According to National Kidney Institute, (2007), Kidney donation by living donors
clearly saves lives, improves transplantation outcomes under some circumstances, and
reduces recipients’ waiting times. But some donors specially the oppressed individuals
(those who are in part of Northern Mindanao) has another motives aside from donating
their kidney they also sell it in exchange for the incentive either cash or special grants
that will be given by the recipient, to make this possible donors personal data will be
falsified and present that they are at least on the 4th degree of consanguinity and this act
is considered immoral by the catholic church.

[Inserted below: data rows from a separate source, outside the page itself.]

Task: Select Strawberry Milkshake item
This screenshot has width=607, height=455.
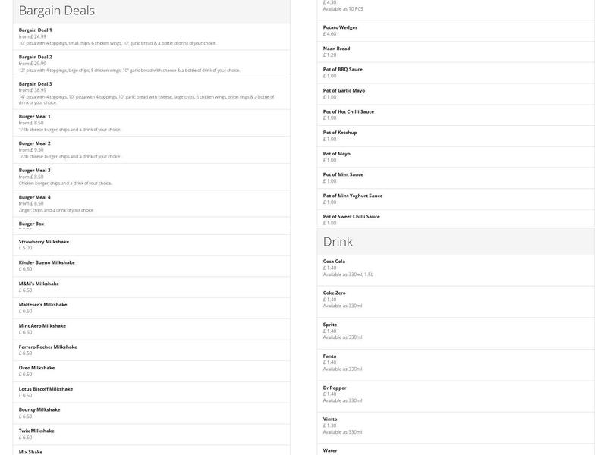Action: pos(152,245)
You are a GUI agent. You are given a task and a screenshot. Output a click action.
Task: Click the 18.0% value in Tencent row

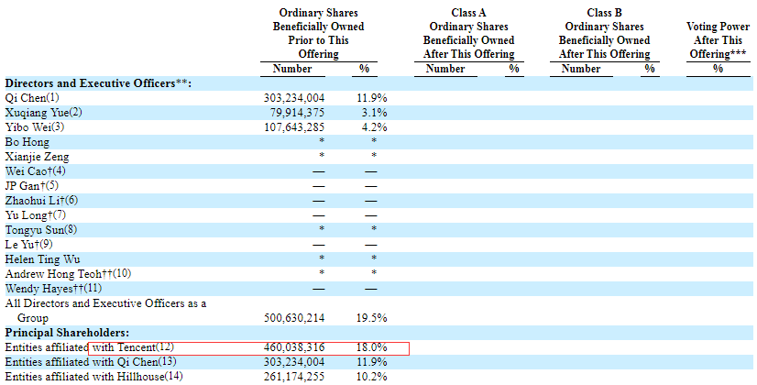click(x=370, y=347)
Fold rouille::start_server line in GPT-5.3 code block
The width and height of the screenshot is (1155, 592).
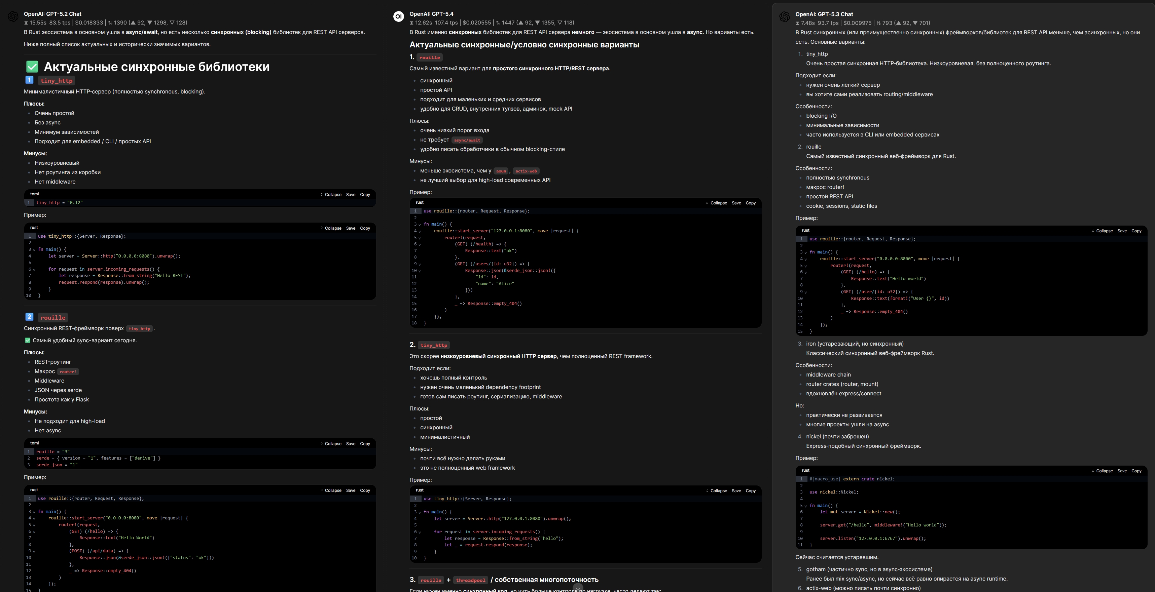(805, 259)
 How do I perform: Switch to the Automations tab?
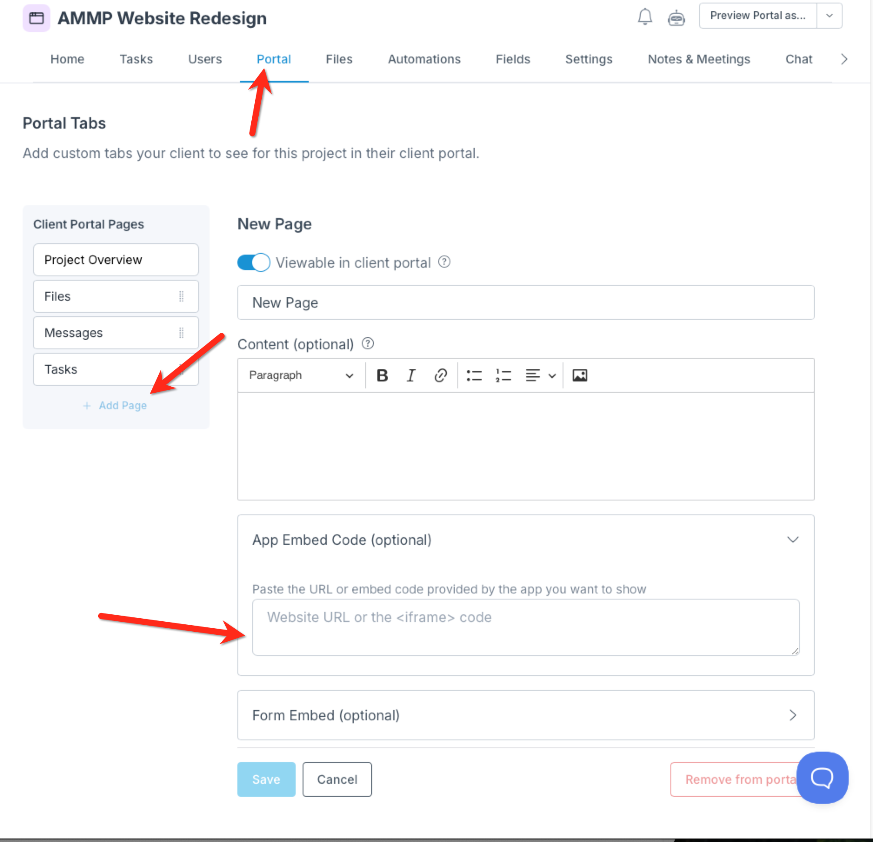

Saleem, et. al, (2009), organ transplantation has recently drawn attention as a
bioethical issue for robust debate in Pakistan. Emerging concerns intertwined with it
include the burgeoning trend of transplantation, lack of legislation to govern it and
exploitation of human rights. These efforts led to the promulgation of an Ordinance in
2007 to regulate the transplantation of human organs and tissues This ordinance mentions
living donors of at least eighteen years of age. Any close relative can be a donor
according to it but must donate voluntarily and without duress or coercion. Almost 60%
believed that the basic aim of organ donation is to save someone's life. Some people
responded that organ donation can be done out of compassion/sympathy while others
cited monetary benefits as the leading motivation behind organ donation. Still some
others though that organs are donated as a responsibility
Communication
This is a critical element of supporting patients’ families and rendering health care
services, including decisions about kidney donation, particular attention must be paid in
helping nurses develop and improve skills in this area. This step requires more than
didactic sessions. Role playing, feedback on performance, and planned opportunities to
observe expert clinicians in meetings with patients’ families are essential for learning and
will not occur without a well-developed educational plan Numerous factors can act as
barriers to kidney donation. Among the most widely acknowledged are failure on the part
of healthcare professionals to identify potential donors and initiate the referral and
request process and beliefs and attitudes of the families of potential donors. In 2008
American Medical Association Council on Scientific Affairs for physicians’ intended to
address failures on the part of healthcare professionals specially in establishing a
therapeutic communication to persuade potential donors to donate their kidneys. Past
research on communication during donation requests has overwhelmingly been
conducted in settings examining kidney donation. These studies have indicated that
families of potential kidney donors are more likely to consent to kidney donation when
transplant coordinators are specifically trained to provide information and support the
family during the decision-making process.Rodriguez and colleagues conducted
interviews with families after the donation request and found that although most
respondents felt that the requesters were caring and compassionate, those who consented
were more likely to describe the requester in this way and were more likely to report
being satisfied with the request. About 15% of those who declined to donate cited
negative perceptions of the request/donation process as a contributing reason for refusal.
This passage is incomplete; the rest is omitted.